If you had a simple networked PC with 8 SATA ports and 1TB Samsung spinpoint drives, you could have huge amounts of storage for less money that would be: 1. recoverable, simply put the hard disks into another PC, 2. If you have hard disk failure, you have multiple versions of the same file across multiple disks: a drobo with 4TB = less than 4TB storage and costs more than 8TB of disk space...3. the networked PC disks give you very fast access aqnd the data is available from any P{C on your network....4. simply use removeable drive caddys to offsite the data by swapping the full drives with an empty one.


Just some thoughts, but with a 400GB nominal backup, online storage is impossible and I would like access to the data quickly in a failure.

David Terry said...

@Anonymous

I'm not quite sure I follow your networked idea. The big question in my mind has to do with how you would be keeping your multiple networked drives in sync with each other, what process would handle that and how 'real time' is it?

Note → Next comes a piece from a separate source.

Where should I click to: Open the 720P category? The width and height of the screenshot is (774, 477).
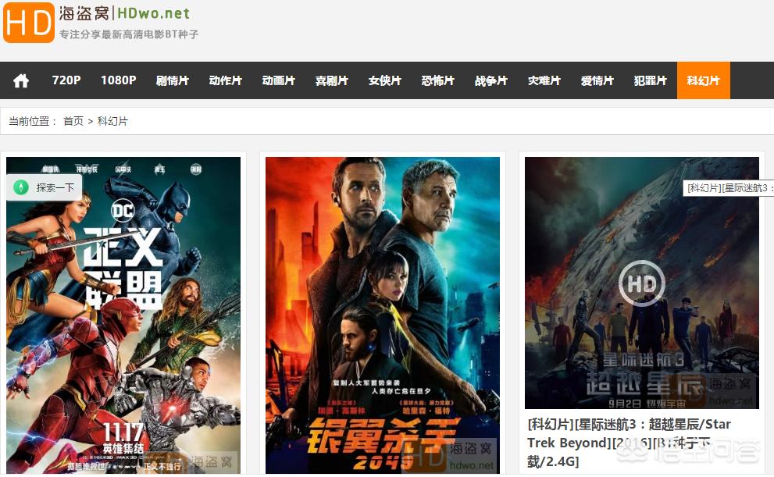66,80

I like that Drobo (like any other raid system) is full time / real time redundant.

And while it's true that there are cheaper alternatives, the thing that I like about Drobo is the "time savings" and that, to me, is more valuable that the cost differential.

Tad Harrison said...

In line with Mr. Software's comment and Anonymous (of 2/13/09), I hope folks realize that Drobo takes care of a portion of the data protection problem only, and if your livelihood depends on keeping that data, you had better also have a regular offsite backup.

I read about some poor guy's Drobo loss the other day and wrote a short post about the subject.

The Drobo's real beauty is that loss of a single drive or the need to expand doesn't cost you a minute of your time (yank, plug, done!), and that's really what you are buying. Keep doing backups though!

Jackson said...

I think the drobo and an online storage system is the perfect solution. I use mozy at http://mozy.com/ and for 2 years of unlimited storage space it cost me $100.00. so now if my hard drive gets stolen or washes away in a flood I'm 100% protected.

Anonymous said...

Whoa, Jackson... you're talking about Mozy's service for home users. For businesses (like photographers) you need to order Mozy Pro. Even at a conservative 1TB, the two-year cost would be over $10,500. That'll buy me a LOT of hard drives and drobos.